Metacharacter is a special character that can represent a character or a type of character. a qualifier is the number of times a character appears.

 

Special characters Meaning Example
\

Similar to the escape character of a string, it is also used for escape.

For example, $ is a special character. To match $, $ is required.
^ Match the start position of a string ^ A matches Arwen but does not match barwen.
$ Match the end of a string En $ matches Arwen. But does not match arwenb.
* Match the previous character 0 or multiple times A * rwen indicates that the letter A appears 0 or multiple times. It can match rwen or aaarwen.
+ Match the previous character once or multiple times A + rwen indicates that the letter A appears once or multiple times. It cannot be 0. It can match Arwen or aarwen, but cannot match rwen.
? Match the first character 0 or 1 time A? Rwen indicates that a appears 0 or once. It can match Arwen or rwen, but it cannot match aarwen.
{N} Match the previous character EXACTLY n times, where n is an integer Ar {2} Wen can match arrwen, but cannot match Arwen or arrrwen.
{N, m}

Match the previous character at least N times, at most m times.

{N,} indicates at least N matching times. There is no upper limit.

Ar {1, 2} Wen can match Arwen, arrwen. But it does not match awen or arrrwen.
.

Point number, matching any single character except line breaks. Use line breaks\ N

Arw. N. can match Arwen, arwin. but cannot match arween or arwn.
\ W Matches characters or numbers, underlines, and Chinese characters  
\ D Matching number  
\ S Match any blank characters It seems that carriage return \ r and linefeed \ n are also counted as blank characters.
\ B Switch or end of a matching word This must be separated from the switch and end of the character ^, $. We use a string of characters separated by spaces as a word, but the string is a long string of characters.
     
  Note:

Special characters are case-sensitive. All the above characters are in lower case.

 

 

It indicates a backslash character.

The characters mentioned above are all in lower case. Some corresponding upper case characters indicate the opposite meaning.

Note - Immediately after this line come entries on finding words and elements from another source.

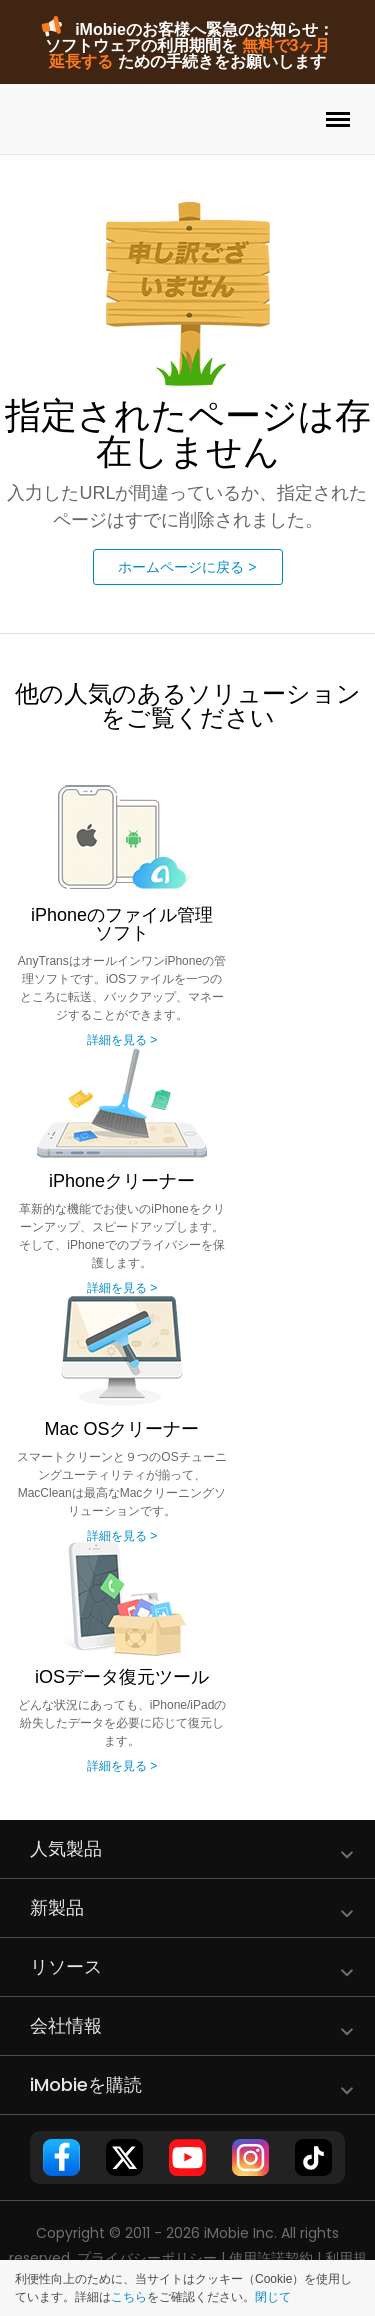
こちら (129, 2297)
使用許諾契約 (271, 2258)
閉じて (273, 2297)
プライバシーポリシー (147, 2258)
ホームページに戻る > (187, 567)
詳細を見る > (122, 1040)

\ W match is not a letter, number, underline, or Chinese character.

\ S match any character that is not blank

\ D match any character that is not a number

\ B matching is not the start or end position of a word

 

Parentheses

Brackets: [], which indicates either of the Characters

For example, [ABCD] + indicates that the four letters of ABCD appear once or multiple times.

 

The combination of parentheses () and | indicates either of them. In fact, they are similar to [], except that [] can only select one letter, and () can select one string.

(ABC | DEF) + indicates that either of the two strings ABC or def appears once or multiple times.

 

The other is ^, which indicates the start of the string, but put it in [] to get the opposite meaning.

So ^ A matches a at the beginning of the character, and [^ A] matches any character not character.

 

Also, in [], use a connector-to indicate a value range of [0-9] to indicate any number ranging from 0 to 9. [A-Z] to indicate one of any lowercase letters.

 

 

So many rules have been mentioned above. How can we use them? In fact, it's very easy to use. What's hard is how do you combine the above rules to implement the conditions you want?

For example, extract the URL from a string.

String STR = "ahttpp: // www.baidu.com/s? Tn = sitehao12 ";// Source character to be extracted

String Pattern = @ "W {3} \ .. * \. com ";// Here we use the above rules to express the condition. W represents the letter W. If we add \ To \ W, it means different meanings, indicating numbers, letters, underscores, and Chinese characters.

// Then W {3} indicates three consecutive W letters \. indicates the vertex number. note that if there is no @ above, it is represented \\. it is better to remember to add @ to the front of the non-string, so you don't have to think about escaping it again.

//. * Indicates that any character except the line break is 0 or multiple times \. indicates that the dot com indicates the character com

String needstr = RegEx. Match (STR, pattern). value;// You can get the expected result.

Contact Us

The content source of this page is from Internet, which doesn't represent Alibaba Cloud's opinion; products and services mentioned on that page don't have any relationship with Alibaba Cloud. If the content of the page makes you feel confusing, please write us an email, we will handle the problem within 5 days after receiving your email.

If you find any instances of plagiarism from the community, please send an email to: info-contact@alibabacloud.com and provide relevant evidence. A staff member will contact you within 5 working days.

A Free Trial That Lets You Build Big!

Start building with 50+ products and up to 12 months usage for Elastic Compute Service

  • Sales Support

    1 on 1 presale consultation

  • After-Sales Support

    24/7 Technical Support 6 Free Tickets per Quarter Faster Response

  • Alibaba Cloud offers highly flexible support services tailored to meet your exact needs.